For instance, officials in Krasnyi Lyman, a town in Kiev-controlled northern Donetsk, proposed 'renaming' their town, which translates as 'Red Estuary', by reinterpreting 'Krasnyi' (Red) to mean beautiful, nice, wonderful, and not the color of Soviet power.

A similar decision was made last month in the town of Volnovakha, also in the Kiev-controlled portion of the Donetsk region. Seeking to preserve a monument to Red Army Civil War commander Vasily Chapaev, officials simply renamed it the Kozak Monument.

"The Ukrainian Kozak. Formerly Chapaev…"

Earlier this year, Ukrainian authorities  vowed to rename around 1,000 place names by the end of November, among them Dnepropetrovsk, Ukraine's third largest city, and the Dnipropetrovsk region. Last week, Dnipropetrovsk mayoral candidate Alexandr Vilkul suggested that the city could keep its current name, if it was interpreted to be named after St. Peter, instead of Grigory Petrovksky, the prominent Ukrainian communist revolutionary and political leader.

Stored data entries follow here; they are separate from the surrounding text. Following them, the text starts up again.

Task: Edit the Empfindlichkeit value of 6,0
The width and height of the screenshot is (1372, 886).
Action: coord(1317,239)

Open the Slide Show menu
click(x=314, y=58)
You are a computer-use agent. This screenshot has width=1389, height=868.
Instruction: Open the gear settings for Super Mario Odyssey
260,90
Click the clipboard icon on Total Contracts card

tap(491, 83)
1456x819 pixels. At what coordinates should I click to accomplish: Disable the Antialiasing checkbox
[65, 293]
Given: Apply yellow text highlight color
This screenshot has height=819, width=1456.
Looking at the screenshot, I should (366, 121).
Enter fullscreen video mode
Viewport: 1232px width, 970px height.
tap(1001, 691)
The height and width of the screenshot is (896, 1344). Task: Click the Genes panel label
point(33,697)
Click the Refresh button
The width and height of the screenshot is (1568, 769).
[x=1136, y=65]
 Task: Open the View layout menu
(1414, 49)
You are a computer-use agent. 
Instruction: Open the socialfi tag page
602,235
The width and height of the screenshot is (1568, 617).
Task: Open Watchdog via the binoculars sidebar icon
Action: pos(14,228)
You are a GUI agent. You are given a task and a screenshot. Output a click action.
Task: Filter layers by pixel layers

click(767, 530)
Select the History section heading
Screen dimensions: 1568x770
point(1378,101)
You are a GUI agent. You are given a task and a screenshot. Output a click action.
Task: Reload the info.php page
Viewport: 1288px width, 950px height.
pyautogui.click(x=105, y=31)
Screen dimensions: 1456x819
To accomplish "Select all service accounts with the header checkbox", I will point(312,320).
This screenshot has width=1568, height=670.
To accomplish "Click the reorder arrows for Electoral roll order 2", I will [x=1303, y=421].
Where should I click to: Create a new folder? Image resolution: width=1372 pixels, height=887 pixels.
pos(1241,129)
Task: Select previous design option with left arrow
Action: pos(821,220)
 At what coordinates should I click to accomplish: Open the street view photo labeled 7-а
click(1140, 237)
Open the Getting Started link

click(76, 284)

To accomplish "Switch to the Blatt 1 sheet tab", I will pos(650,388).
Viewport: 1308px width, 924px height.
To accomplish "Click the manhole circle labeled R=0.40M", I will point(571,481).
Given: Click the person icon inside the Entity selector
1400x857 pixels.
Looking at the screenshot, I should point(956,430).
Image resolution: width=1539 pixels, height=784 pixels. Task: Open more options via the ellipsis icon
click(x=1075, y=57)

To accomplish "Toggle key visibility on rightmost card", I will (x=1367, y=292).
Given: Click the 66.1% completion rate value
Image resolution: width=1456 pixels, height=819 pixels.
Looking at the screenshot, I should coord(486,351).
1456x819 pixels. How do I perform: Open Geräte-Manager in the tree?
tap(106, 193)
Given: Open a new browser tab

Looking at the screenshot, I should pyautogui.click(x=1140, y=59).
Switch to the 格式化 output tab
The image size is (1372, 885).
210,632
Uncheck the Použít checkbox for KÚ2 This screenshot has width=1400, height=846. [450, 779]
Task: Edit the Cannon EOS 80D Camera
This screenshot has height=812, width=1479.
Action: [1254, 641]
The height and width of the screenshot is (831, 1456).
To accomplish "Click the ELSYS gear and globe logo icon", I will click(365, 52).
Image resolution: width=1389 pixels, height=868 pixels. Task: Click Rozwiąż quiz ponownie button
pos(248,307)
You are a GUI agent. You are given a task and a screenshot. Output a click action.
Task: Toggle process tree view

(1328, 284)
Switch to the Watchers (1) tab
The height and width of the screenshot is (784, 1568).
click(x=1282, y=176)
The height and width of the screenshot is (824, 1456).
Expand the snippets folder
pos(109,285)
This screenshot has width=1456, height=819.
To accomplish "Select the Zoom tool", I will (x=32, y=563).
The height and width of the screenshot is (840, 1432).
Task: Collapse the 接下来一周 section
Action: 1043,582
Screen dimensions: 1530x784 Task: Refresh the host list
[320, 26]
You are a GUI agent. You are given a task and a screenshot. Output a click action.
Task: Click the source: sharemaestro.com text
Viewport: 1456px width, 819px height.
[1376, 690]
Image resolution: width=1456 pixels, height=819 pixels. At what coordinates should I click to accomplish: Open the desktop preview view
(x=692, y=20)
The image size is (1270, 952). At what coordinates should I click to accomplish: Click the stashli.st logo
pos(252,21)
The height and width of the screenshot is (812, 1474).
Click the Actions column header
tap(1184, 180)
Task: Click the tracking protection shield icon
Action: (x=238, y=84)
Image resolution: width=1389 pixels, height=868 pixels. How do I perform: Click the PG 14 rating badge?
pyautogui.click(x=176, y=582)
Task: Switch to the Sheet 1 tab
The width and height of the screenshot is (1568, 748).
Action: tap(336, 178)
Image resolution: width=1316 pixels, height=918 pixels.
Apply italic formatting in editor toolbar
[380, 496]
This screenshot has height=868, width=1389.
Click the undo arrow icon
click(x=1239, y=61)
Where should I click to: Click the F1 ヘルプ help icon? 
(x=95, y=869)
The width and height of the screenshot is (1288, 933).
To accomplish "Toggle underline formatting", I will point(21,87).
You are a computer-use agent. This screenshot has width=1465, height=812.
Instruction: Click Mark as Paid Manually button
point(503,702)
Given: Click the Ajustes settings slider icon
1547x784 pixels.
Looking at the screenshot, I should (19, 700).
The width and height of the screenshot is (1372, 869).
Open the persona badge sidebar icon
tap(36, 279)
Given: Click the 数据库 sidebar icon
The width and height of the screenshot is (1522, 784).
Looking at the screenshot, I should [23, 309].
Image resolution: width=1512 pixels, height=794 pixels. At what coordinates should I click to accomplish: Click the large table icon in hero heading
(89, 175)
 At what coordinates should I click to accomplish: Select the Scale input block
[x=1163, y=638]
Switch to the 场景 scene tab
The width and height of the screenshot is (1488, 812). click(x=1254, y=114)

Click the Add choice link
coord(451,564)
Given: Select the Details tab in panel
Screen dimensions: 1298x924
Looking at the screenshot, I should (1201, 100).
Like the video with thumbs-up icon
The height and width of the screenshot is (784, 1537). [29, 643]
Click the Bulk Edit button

Ahead of the passage of the laws on decommunization earlier this year, experts warned that the titanic effort of renaming place names would be a financial, political and bureaucratic nightmare. With literally thousands of city, town, village and street names slated for renaming, and tens of thousands of communist symbols earmarked for removal from buildings, monuments, gates and facades, the campaign was projected to cost the country at least 5 billion hryvnia (equivalent to about $236 million US). Moreover, once the cities, regions and streets are renamed, at least 2 million people, businesses and public organizations will have to line up in government offices to renew their documents. And that's not even mentioning the historical significance of having the country's entire 20th century history mutilated and defaced.